Ahora que acaba de pasar la temporada de cambios de la NBA, el gerente general de los Boston Celtics tiene mucho que pensar. Danny Ainge tiene en sus manos el pick de los Brooklyn Nets, que se espera sea de los primeros cuatro, en un draft que tiene mucho talento. Pero, si nos dejamos llevar por la historia reciente de los drafts, sería mejor que Boston lo cambie por un jugador. En los últimos 5 años, todos los picks del lottery han sido un desastre o no han jugado por lesiones. El primer pick del draft del 2016, Ben Simmons, se lastimó antes de empezar la temporada y se esperaba que su debut fuera a mediados de la misma. Para febrero se informó que no participaría esta temporada, dejando su debut para el 2017. Brandon Ingram, Jaylen Brown, Dragan Bender y el resto de los jugadores seleccionados en el draft, ni siquiera son considerados para llevarse el galardón de novato del año. Este premio hasta el momento le pertenece a Dario Saric, quien está jugando en su primera temporada luego de ser seleccionado por Orlando en el 2014. Del sorteo del 2015, los únicos nombres que todavía suenan como líderes de sus equipos y posibles estrellas son Karl Anthony-Towns y Kristaps Porzingis, mientras que jugadores como D’Angelo Russel, Frank Kaminsky y Justise Winslow enseñan potencial pero no se desarrollan a la velocidad que se espera de un jugador escogido como top 10. Los demás lottery como Jahlil Okafor, Mario Hezonja, Willie Cauley-Stein y Emmanuel Mudiay están fuera del radar y se han convertido, a lo más, en piezas de cambio para que alguien se arriesgue a esperar por su desarrollo. El 2014 fue el draft que más progreso ha tenido, pero sus jugadores han sufrido varias lesiones. Joel Embiid, jugador seleccionado con el pick número 3, sufrió lesiones de rodilla que lo llevaron a debutar en esta temporada. Jabari Parker también se ha lesionado varias veces, estará fuera de acción por el resto de la temporada. Aaron Gordon, Julius Randle y Marcus Smart han sido buenos jugadores, y ni hablar de Andrew Wiggins, pero los demás jugadores de este draft han caído en el olvido.

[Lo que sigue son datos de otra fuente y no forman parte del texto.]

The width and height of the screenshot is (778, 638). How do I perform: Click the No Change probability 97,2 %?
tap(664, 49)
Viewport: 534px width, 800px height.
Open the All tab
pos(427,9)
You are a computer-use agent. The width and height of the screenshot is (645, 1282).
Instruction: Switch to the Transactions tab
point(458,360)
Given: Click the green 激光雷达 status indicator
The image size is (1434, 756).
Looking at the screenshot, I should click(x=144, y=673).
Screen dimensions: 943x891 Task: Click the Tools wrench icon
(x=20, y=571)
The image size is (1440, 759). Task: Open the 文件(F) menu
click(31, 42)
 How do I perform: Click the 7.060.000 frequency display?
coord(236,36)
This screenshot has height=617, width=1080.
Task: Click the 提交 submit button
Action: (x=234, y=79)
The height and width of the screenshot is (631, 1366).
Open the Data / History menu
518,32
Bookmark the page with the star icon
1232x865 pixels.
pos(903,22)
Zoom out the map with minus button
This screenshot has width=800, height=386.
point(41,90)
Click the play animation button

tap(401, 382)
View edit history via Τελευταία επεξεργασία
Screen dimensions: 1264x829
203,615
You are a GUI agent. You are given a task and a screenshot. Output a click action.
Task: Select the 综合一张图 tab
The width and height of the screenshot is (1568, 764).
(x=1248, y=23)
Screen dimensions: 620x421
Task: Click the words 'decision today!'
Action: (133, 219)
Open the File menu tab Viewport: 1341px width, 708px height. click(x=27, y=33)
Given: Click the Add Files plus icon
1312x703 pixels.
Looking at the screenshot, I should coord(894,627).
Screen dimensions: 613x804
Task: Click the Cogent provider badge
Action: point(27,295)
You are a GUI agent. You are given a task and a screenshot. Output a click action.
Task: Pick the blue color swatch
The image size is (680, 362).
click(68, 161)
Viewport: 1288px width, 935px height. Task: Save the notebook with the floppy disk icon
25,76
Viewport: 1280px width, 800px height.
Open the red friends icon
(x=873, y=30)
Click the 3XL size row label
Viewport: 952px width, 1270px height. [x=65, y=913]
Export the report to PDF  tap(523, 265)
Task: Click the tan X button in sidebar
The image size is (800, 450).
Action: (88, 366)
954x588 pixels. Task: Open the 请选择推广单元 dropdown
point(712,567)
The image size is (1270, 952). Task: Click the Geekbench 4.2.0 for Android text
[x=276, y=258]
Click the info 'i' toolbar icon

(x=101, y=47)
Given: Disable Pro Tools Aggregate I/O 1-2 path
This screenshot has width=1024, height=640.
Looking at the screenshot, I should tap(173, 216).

     El tremendo draft del 2013 nos permitió ver el talento de un gran Anthony Bennett, que hoy día está fuera de la liga porque ningún equipo lo quiso contratar. Victor Oladipo está dando tremendos minutos para OKC, pero Otto Porter se ha convertido en el MVP de Shaq’tin a Fool en la ausencia de Javale McGee, quien regresó esta temporada para retomar su título. Cody Zeller, Alex Len, Ben McLemore, Kentavious Caldwell-Pope, C.J. McCollum y Trey Burke son role players como mucho (aunque hay gente que se atreve a decir que McCollum es una estrella en la liga). El único centro que está promediando y prometiendo ser una fuerza en la liga es Nerlens Noel, pero éste se lesionó antes de su temporada de novato y no fue hasta esta temporada, que pudo desempeñar una campaña completa.
     El último draft que tuvo jugadores que entraron a producir a la liga y continúan siendo tremendos jugadores fue el del 2012, donde entraron Anthony Davis, Michael Kidd-Gilchrist, Bradley Beal, Dion Waiters, Damian Lillard, Harrison Barnes, Terrence Ross, Andre Drummond y Austin Rivers. El único jugador del lottery que no está produciendo minutos de calidad es Thomas Robinson. Esperemos que el draft de este año, tanto para Boston como para la NBA, sea como el draft del 2012 y no como los que han pasado después.  
Pero los Boston Celtics no están diseñados para draftear y desarollar un jugador, sino para ganar ahora. El alero dominicano Al Holford tiene ya 30 años, su armador y estrella Isaiah Thomas tiene 28, Avery Bradley y Jae Crowder tienen 26, y su centro Kelly Olynyk tiene 25. Si se escoge un jugador de 19-20 años tendrían que esperar 5 años para que éste alcance el máximo de su potencial. A este punto, ya las estrellas de ahora de Boston estarían fuera de su prime y fuera de competencia para el cetro del este. Puede ser que le convenga mejor al señor Ainge cambiarlo por algún jugador, como lo logró en el draft del 2007 para unir a Kevin Garnett, Ray Allen y Paul Pierce.